The cross-agency meeting at the Manukau City Council offices follows revelations in last week's Listener that families unable to get housing were living in rooms in two Mangere lodges described as "squalid and crowded".
"The meeting will talk about the Mangere boarding lodges in particular, but emergency housing needs in general in South Auckland because it's difficult to know exactly what the scale of the problem is," Ms Street said.
The manager of Mangere's Monte Cecilia emergency housing trust, Elaine Lolesio, said last month that rising private sector rents had created a housing shortage that was "almost the same as we saw in the 1990s", when Housing NZ rents for state houses were raised to market levels.
"We have many families that are waiting to come to Monte Cecilia, and if we have a full house our housing workers have to look at advocating on their behalf with Housing NZ or the private sector," she said.

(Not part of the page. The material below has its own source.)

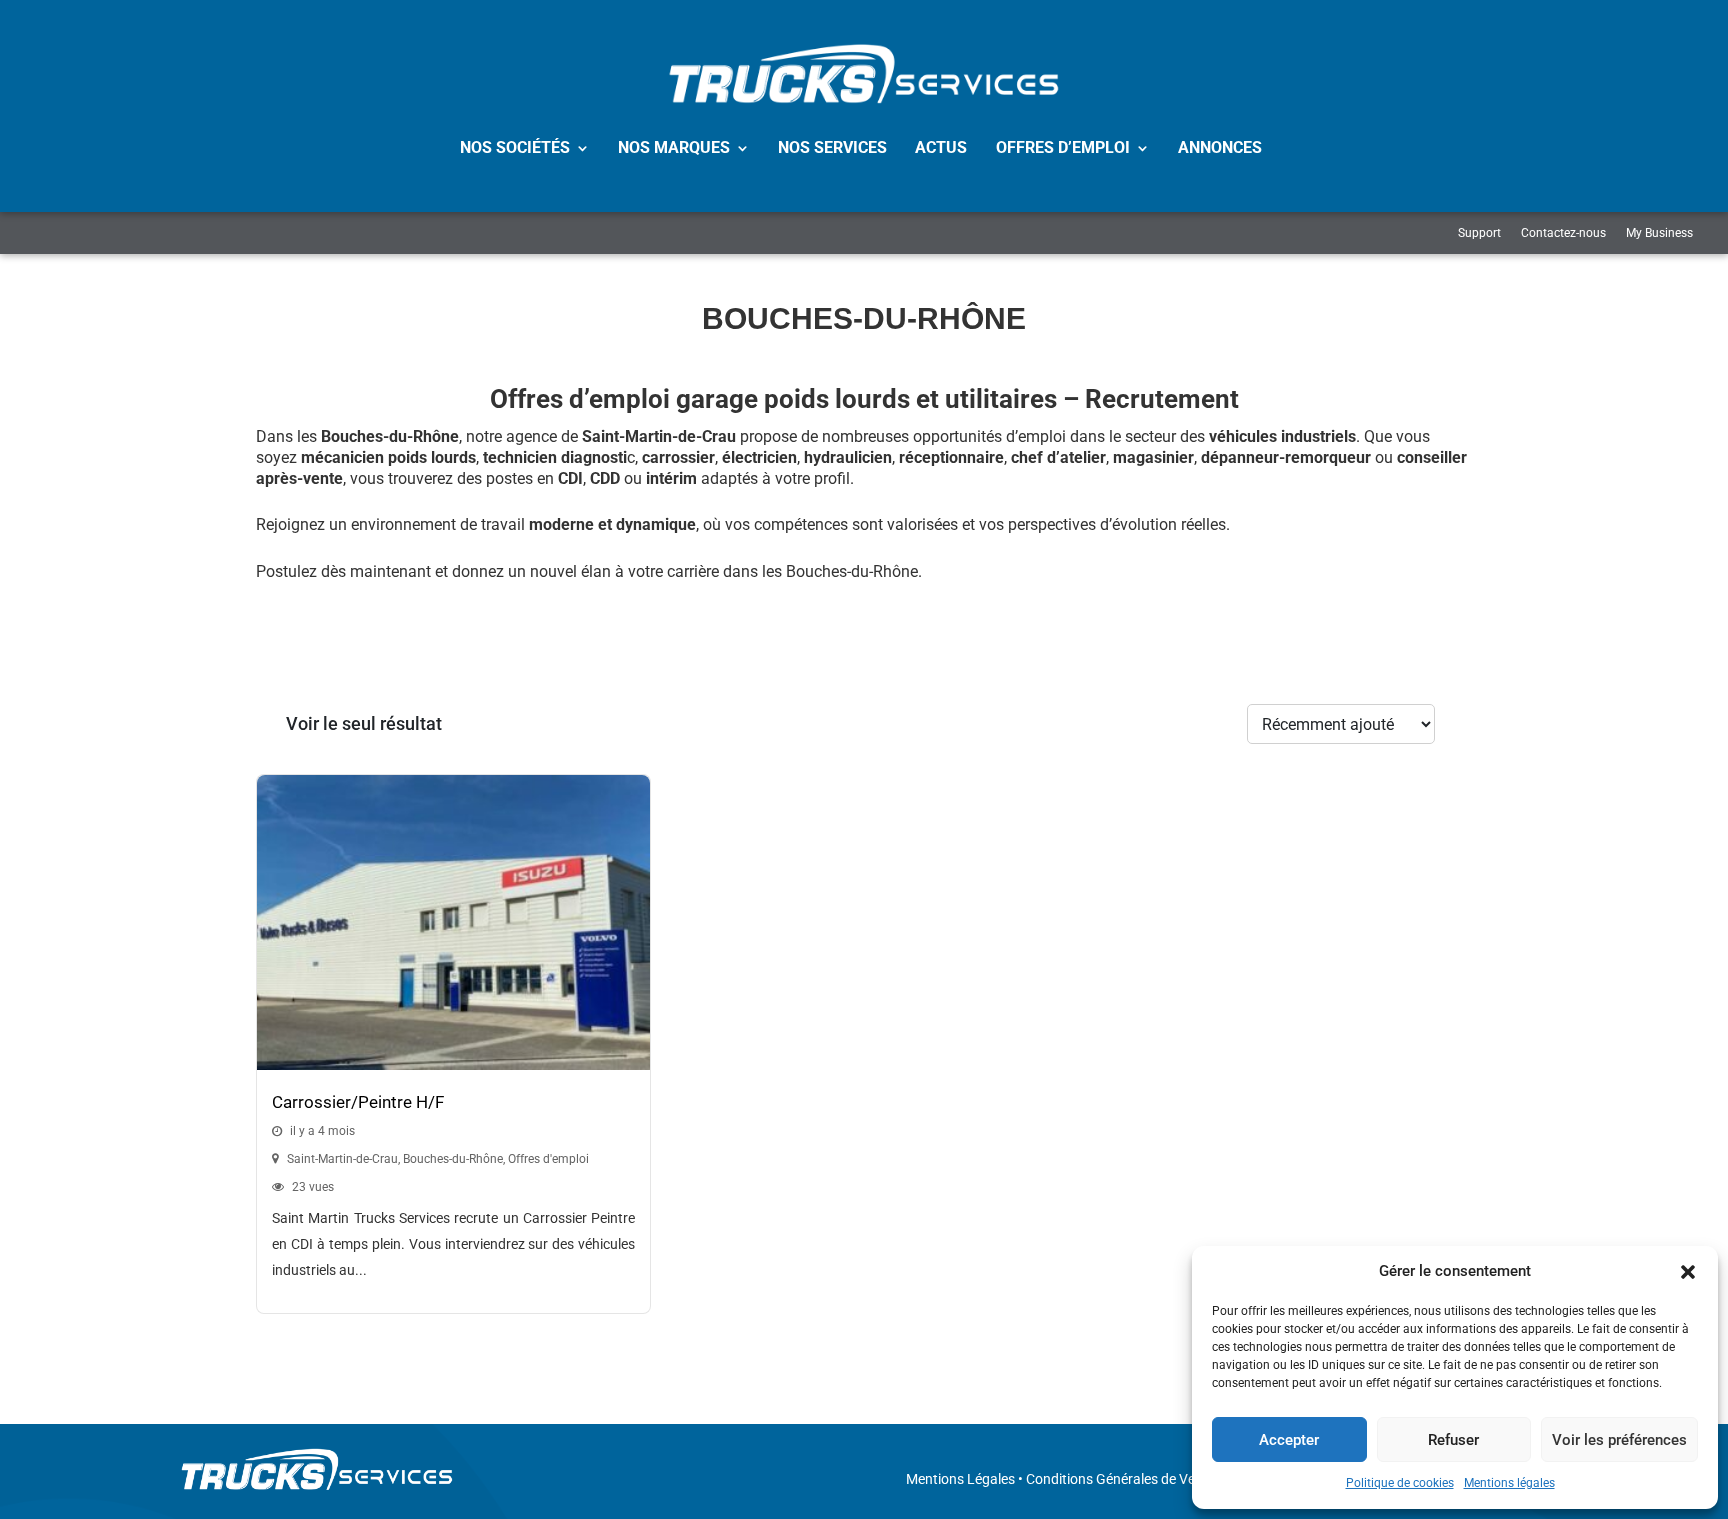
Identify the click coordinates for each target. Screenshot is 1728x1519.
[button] (1688, 1272)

"For Housing NZ it is a very long wait."
But Ms Street said she had ordered Housing NZ to be "proactive" in housing families who had ended up in Mangere's Kiwiana and Abiru Lodges.
Housing NZ Auckland operations director Celia Patrick said the corporation was aware of two women who had been evicted from the lodges after reports tenants had been threatened with eviction if they talked to media.
She said both women had now been given Housing NZ houses - one in Otara on Friday after she was evicted from Kiwiana, and the other on Friday after being evicted from Abiru.
The woman in the second case is understood to be an unnamed mother, referred by Women's Refuge, whose 9-month-old son was described in the Listener as having his chest and stomach covered in sores, showing the signs of ringworm and with his face and arms covered in flea bites.
Ms Patrick said the woman requested a Housing NZ home last May but did not attend an appointment to assess her housing needs.
The Herald was unable to contact the manager of Abiru Lodge, but the manager of Kiwiana, Aroha Thompson, denied that any tenants had been evicted for talking to the media.
She said she had evicted a woman who had just come out of jail because she was behind with her rent, and a man "because he told a lot of lies".
Manukau City Council building compliance manager Kevin Jackson said he visited both lodges last week and yesterday and found that both were within their allowable limits of 45 tenants at Abiru and 35 at Kiwiana.
Ms Street will meet Manukau Mayor Len Brown in Wellington today to plan Thursday's meeting.
Agencies invited include Work and Income, Housing NZ, the Department of Building and Housing, Counties Manukau District Health Board, the Ministry of Health, the Fire Service and the city council.